• EXERCISE PROMPT
Copy out the entries that follow. Leave none out.

• Collected data
########

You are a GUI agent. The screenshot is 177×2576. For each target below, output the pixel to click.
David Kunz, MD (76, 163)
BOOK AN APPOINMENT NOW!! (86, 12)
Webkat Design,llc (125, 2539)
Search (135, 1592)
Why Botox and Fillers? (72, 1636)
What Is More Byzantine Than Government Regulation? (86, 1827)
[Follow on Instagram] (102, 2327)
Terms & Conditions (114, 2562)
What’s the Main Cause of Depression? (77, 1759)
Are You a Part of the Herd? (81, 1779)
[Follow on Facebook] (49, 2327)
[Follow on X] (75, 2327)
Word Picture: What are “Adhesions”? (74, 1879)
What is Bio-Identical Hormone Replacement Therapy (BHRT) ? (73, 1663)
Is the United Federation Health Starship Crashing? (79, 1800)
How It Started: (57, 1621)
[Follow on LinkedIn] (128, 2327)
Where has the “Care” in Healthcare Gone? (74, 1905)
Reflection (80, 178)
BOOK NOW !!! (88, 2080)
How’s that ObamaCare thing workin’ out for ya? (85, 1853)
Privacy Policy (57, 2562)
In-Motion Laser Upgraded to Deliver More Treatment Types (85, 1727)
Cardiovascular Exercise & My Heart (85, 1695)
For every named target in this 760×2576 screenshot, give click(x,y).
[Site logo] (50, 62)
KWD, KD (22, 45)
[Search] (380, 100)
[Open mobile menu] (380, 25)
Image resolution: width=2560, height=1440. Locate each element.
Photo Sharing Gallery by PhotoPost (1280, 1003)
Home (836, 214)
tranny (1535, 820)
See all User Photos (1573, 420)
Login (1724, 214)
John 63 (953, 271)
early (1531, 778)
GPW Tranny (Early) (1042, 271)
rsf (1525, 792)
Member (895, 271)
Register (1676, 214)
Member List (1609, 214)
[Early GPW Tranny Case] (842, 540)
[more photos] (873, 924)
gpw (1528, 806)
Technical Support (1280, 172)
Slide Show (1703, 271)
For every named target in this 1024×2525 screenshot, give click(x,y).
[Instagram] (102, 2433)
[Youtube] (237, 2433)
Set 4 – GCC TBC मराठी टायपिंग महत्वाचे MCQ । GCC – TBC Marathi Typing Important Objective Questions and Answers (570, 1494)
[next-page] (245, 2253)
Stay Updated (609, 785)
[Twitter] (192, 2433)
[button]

########

• SOLUTION TO THIS TASK
You are a GUI agent. The screenshot is 177×2576. For each target below, output the pixel to click.
David Kunz, MD (76, 163)
BOOK AN APPOINMENT NOW!! (86, 12)
Webkat Design,llc (125, 2539)
Search (135, 1592)
Why Botox and Fillers? (72, 1636)
What Is More Byzantine Than Government Regulation? (86, 1827)
[Follow on Instagram] (102, 2327)
Terms & Conditions (114, 2562)
What’s the Main Cause of Depression? (77, 1759)
Are You a Part of the Herd? (81, 1779)
[Follow on Facebook] (49, 2327)
[Follow on X] (75, 2327)
Word Picture: What are “Adhesions”? (74, 1879)
What is Bio-Identical Hormone Replacement Therapy (BHRT) ? (73, 1663)
Is the United Federation Health Starship Crashing? (79, 1800)
How It Started: (57, 1621)
[Follow on LinkedIn] (128, 2327)
Where has the “Care” in Healthcare Gone? (74, 1905)
Reflection (80, 178)
BOOK NOW !!! (88, 2080)
How’s that ObamaCare thing workin’ out for ya? (85, 1853)
Privacy Policy (57, 2562)
In-Motion Laser Upgraded to Deliver More Treatment Types (85, 1727)
Cardiovascular Exercise & My Heart (85, 1695)
For every named target in this 760×2576 screenshot, give click(x,y).
[Site logo] (50, 62)
KWD, KD (22, 45)
[Search] (380, 100)
[Open mobile menu] (380, 25)
Image resolution: width=2560, height=1440. Locate each element.
Photo Sharing Gallery by PhotoPost (1280, 1003)
Home (836, 214)
tranny (1535, 820)
See all User Photos (1573, 420)
Login (1724, 214)
John 63 (953, 271)
early (1531, 778)
GPW Tranny (Early) (1042, 271)
rsf (1525, 792)
Member (895, 271)
Register (1676, 214)
Member List (1609, 214)
[Early GPW Tranny Case] (842, 540)
[more photos] (873, 924)
gpw (1528, 806)
Technical Support (1280, 172)
Slide Show (1703, 271)
For every named target in this 1024×2525 screenshot, give click(x,y).
[Instagram] (102, 2433)
[Youtube] (237, 2433)
Set 4 – GCC TBC मराठी टायपिंग महत्वाचे MCQ । GCC – TBC Marathi Typing Important Objective Questions and Answers (570, 1494)
[next-page] (245, 2253)
Stay Updated (609, 785)
[Twitter] (192, 2433)
[button]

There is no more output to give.